PROBLEM TO SOLVE. Reproduce the items verbatim, from the first line of the items through the line that contains "[x=190, y=296]", including that line.
AVAILABLE DATA start
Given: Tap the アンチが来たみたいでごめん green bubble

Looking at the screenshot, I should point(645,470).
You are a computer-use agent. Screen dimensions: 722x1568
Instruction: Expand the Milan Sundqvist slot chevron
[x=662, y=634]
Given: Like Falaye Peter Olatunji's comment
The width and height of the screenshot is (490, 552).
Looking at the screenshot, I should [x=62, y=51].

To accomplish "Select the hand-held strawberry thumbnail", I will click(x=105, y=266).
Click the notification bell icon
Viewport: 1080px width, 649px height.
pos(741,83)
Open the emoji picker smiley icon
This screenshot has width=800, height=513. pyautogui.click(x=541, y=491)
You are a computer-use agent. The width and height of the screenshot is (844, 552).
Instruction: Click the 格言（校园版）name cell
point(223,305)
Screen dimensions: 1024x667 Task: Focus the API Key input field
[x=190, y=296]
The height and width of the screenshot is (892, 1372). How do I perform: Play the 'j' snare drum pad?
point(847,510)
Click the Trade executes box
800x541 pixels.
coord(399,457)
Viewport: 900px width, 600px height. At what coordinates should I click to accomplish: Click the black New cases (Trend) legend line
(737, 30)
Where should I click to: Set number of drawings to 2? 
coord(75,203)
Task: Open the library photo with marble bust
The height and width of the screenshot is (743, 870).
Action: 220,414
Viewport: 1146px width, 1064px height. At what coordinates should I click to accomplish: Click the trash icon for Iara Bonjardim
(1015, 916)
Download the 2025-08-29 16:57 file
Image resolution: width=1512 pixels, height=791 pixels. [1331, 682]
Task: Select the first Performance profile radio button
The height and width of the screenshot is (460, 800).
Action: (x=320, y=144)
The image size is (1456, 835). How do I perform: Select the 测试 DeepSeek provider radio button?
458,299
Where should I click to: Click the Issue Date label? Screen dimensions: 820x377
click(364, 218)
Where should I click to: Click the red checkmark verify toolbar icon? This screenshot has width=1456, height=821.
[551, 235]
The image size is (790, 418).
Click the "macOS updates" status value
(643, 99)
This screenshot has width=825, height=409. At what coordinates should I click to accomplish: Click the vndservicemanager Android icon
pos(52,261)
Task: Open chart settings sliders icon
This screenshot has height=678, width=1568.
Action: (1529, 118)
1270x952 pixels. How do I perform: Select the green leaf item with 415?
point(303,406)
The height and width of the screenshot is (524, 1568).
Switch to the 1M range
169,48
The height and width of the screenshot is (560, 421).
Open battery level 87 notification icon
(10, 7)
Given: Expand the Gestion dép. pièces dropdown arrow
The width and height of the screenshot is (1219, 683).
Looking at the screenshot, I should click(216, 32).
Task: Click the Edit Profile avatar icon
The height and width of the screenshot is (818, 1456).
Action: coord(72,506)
AVAILABLE DATA end
SOLUTION TO THE PROBLEM.
Given: Tap the アンチが来たみたいでごめん green bubble

Looking at the screenshot, I should point(645,470).
You are a computer-use agent. Screen dimensions: 722x1568
Instruction: Expand the Milan Sundqvist slot chevron
[x=662, y=634]
Given: Like Falaye Peter Olatunji's comment
The width and height of the screenshot is (490, 552).
Looking at the screenshot, I should [x=62, y=51].

To accomplish "Select the hand-held strawberry thumbnail", I will click(x=105, y=266).
Click the notification bell icon
Viewport: 1080px width, 649px height.
pos(741,83)
Open the emoji picker smiley icon
This screenshot has width=800, height=513. pyautogui.click(x=541, y=491)
You are a computer-use agent. The width and height of the screenshot is (844, 552).
Instruction: Click the 格言（校园版）name cell
point(223,305)
Screen dimensions: 1024x667 Task: Focus the API Key input field
[x=190, y=296]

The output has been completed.